このように、ISMAPは多岐にわたる関係者の協力と責務を基盤に、クラウドサービスのセキュリティと調達の透明化・効率化を促進しています。役割分担と協調体制のもとで、組織全体の信頼と安全性の向上が期待されています。
ISMAPクラウドサービスリスト
ISMAPにおいては、統一的なセキュリティ要求基準に基づき、安全性が評価されたクラウドサービスを「ISMAPクラウドサービスリスト」に登録し、ISMAPポータルサイトで一般公開しています。令和3年3月には初回として、ISMAPクラウドサービスリストの登録・公開が行われました。政府機関等がクラウドサービスを調達する際、調達府省庁等が意図しない情報へのアクセスリスク等の評価を可能にするため、リージョン、統制目標、準拠法などの「詳細情報」として公開しています。
クラウドサービス事業者(CSP)に対しては、ISMAPクラウドサービス登録規則において、登録申請に際し、大きく分けて3種類の要求事項が課されます。
申請時の情報提供
申請者の資本関係及び役員等の情報は、クラウドサービス事業者の信用性を確認するために必要です。クラウドサービスで取り扱われる情報に対しての法令適用やペネトレーションテスト等の実施状況は、セキュリティ対策の透明性を保証するために求められます。
登録期間中の対応
登録されているサービスについて、重大な情報セキュリティインシデントが発生した場合、迅速な対応と共有が求められます。また、統制の変更や情報の変更があった場合の速やかな報告は、最新の情報を提供し、信頼性を維持するために重要です。調達交渉時には、国の調達方針に従った適切な対応が求められます。
管理基準
クラウドサービス事業者における管理基準は、経営層から業務実施者へのセキュリティ対策の方針と実施状況を明確にし、一貫したセキュリティ管理を行うために構築されています。
ガバナンス基準では、経営陣が情報セキュリティの戦略や方針を承認し、管理者に適切に調整させることが規定されています。

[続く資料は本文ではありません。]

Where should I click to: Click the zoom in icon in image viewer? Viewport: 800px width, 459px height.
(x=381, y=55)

マネジメント基準では、情報セキュリティマネジメントの確立、運用、維持、改善などが盛り込まれ、全体的なセキュリティ管理の方向付けがされています。
管理策基準では、具体的なセキュリティ対策如、アクセス制御、暗号化、マルウェアからの保護などが詳細に規定され、実施する際の方針が示されています。

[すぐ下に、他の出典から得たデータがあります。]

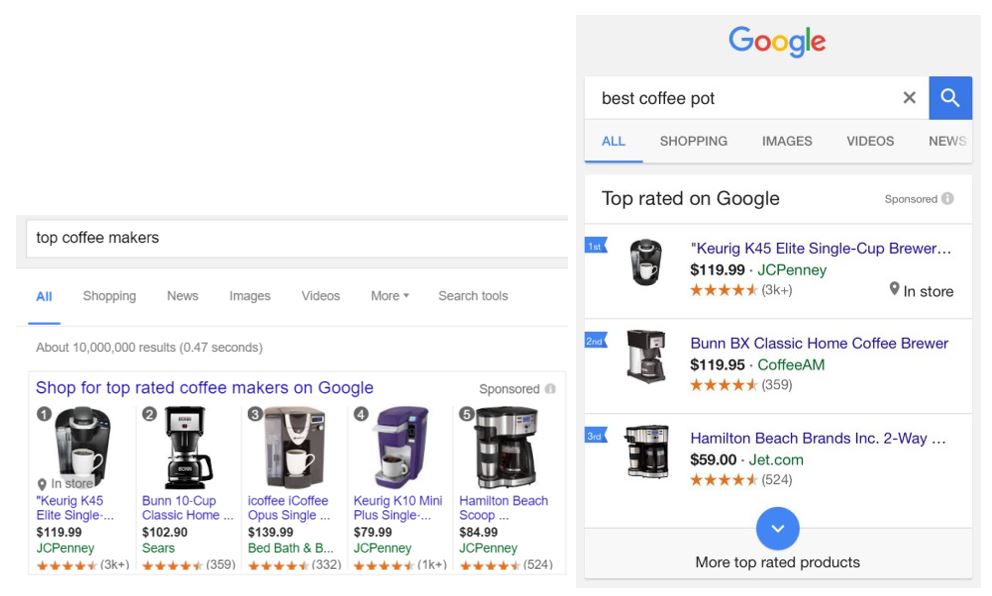Open 'Shop for top rated coffee makers on Google'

ISMAP管理基準の構成は、国際標準であるJIS Q(ISO/IEC) 27001、27002、27017を基礎としており、クラウドサービスの情報セキュリティの向上を図るために重要な要素となっています。
ISMAP-LIU
ISMAP-LIU(イスマップエルアイユー)は、ISMAP for Low-Impact Useの略称で、セキュリティ上のリスクが小さい業務や情報の処理に特化した枠組みを提供しています。現行のISMAPの枠組みを基盤とし、外部監査対象範囲の縮小などの調整が行われています。

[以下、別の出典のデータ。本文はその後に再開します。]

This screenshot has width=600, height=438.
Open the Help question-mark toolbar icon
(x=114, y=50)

ISMAPの対象となっている情報システムはIaaS、PaaS、SaaSと多岐にわたり、特にSaaSのサービスの幅は広がっています。中には、クラウドサービスの用途や機能が限定的なものや、比較的重要度が低い情報のみを取り扱うサービスなどの、リスクが低いものも存在しています。このようなサービスに対して、現行のISMAPと一律の取扱いとすると、過剰なセキュリティ要求が生じ、クラウドサービスの活用を妨げてしまう恐れがあります。
この懸念への対策として、ISMAP-LIUが設定されました。
リスクの低いサービスに関しては外部監査の対象範囲を縮小するなど、過剰なセキュリティ要求を抑制しながら、適切な管理を実現します。
まとめ
ISMAP(Information Security Management Platform)は、政府機関などがクラウドサービスを調達する際に、サービスの安全性を評価・管理するための仕組みです。これにより、公共機関の情報セキュリティが確保されると同時に、クラウドサービス市場の健全な発展が図られています。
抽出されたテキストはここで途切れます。